# Question re: butchery trades



## Nao57 (Oct 2, 2020)

So I wanted to ask this to the others to see what you think.

In my area chicken is about 5 bucks a pound. Ground beef is nearly 6 bucks a pound.

Would it be fair to trade out, asking to neighbors or someone in the community for asking them to be the 'knocker' and butcher of ducks or rabbits in exchange for a certain number of pounds of meat, in lieu of money? 

And what would also be the right exchange ratio of meat? 

It doesn't take a lot of time to do ducks and rabbits. So I think this should be fair. People did this during the great depression and we're pretty much there all over again. So I think it could be fair.

But I don't know if there's already a standard rate for cash free trades like this? 

And how you'd screen for someone? (What you'd look for.)

Ordinarily my dad does this, but he's been dragging his feet on it. (And to some extent I can't blame him, because animals are cute. But on the other hand, he helps my other siblings more than me, and thinks I don't know about it, which is quite frustrating sometimes.)


----------



## Beekissed (Oct 2, 2020)

Uh...wouldn't it be cheaper, less troublesome and more expedient to just butcher your own animals?  

For folks around here who don't have the time, don't want to or they have more money than sense, they hire the Amish to do their butchering for them.  You could try that if you have any in the area.


----------



## Baymule (Oct 2, 2020)

It's usually on halves, such as, you have 10 ducks. Someone butchers them all, you get 5, they get 5. Why don't you do it yourself? 

what area are you in that chicken is $5 a pound? 

I have been butchering chickens this week. I also taught a neighbor how to butcher chickens. He was thrilled to learn how. If your Dad knows how, get him to teach you.


----------



## Beekissed (Oct 2, 2020)

Yep, what she said.  It's not hard to butcher chickens, ducks and rabbits....just fiddly work but you get a rhythm and a system and it can go pretty fast after that.


----------



## Mini Horses (Oct 3, 2020)

Finding people who WANT to be, or know how to be, self sufficient is more difficult now (than say 30 yrs ago)...a lot depends on where you live.  As @Beekissed mentions, some ethnic groups have never not been accustomed to this lifestyle.    It is "how it is". 

Butchering.  It's messy and emotionally hard, at first.  But after your first couple of sessions you just "get the job done".     It takes planning.   

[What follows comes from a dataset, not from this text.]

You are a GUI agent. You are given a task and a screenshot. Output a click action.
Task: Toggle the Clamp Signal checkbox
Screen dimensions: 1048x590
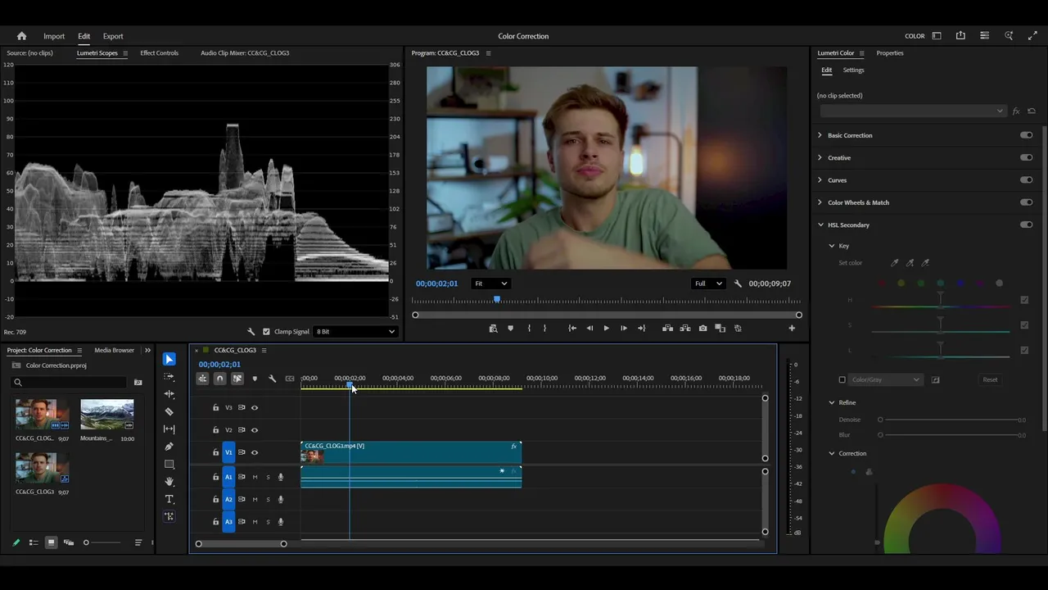click(x=266, y=332)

You are correct in that the smaller livestock are generally easier to raise and handle....beginning to end.  But each has their own "issues" with getting to harvest size.   The CCX will grow fast and large but, can't live but a short life.  They need daily care to keep them in a clean environment.   A lot of good, tender chicken meat.  A laying hen will not get large like that, lays great eggs, lives nicely for several years and when butchered, less meat, less tender but, excellent flavor if cooked low and slow.   Know your animals and your desired purpose to be successful.


----------



## Niele da Kine (Nov 27, 2020)

Yup, pretty much two for one is what I've found to be the 'price' to get folks to process critters.  They also usually don't want to do them in huge amounts, but will do up to four at a time.  But, that all depends on who you find.


----------



## Simpleterrier (Nov 27, 2020)

The Amish around us charge a dollar a bird for chickens.  If a dollar a bird means I have more money then sense then I should call myself rich haha yeah right.


----------



## Mini Horses (Nov 28, 2020)

I'd pay $1 per bird and raise more!  That's a super great price. To me, and most, the butchering is worst part of home grown.   Just a messy, stinky job...beyond the actual kill. 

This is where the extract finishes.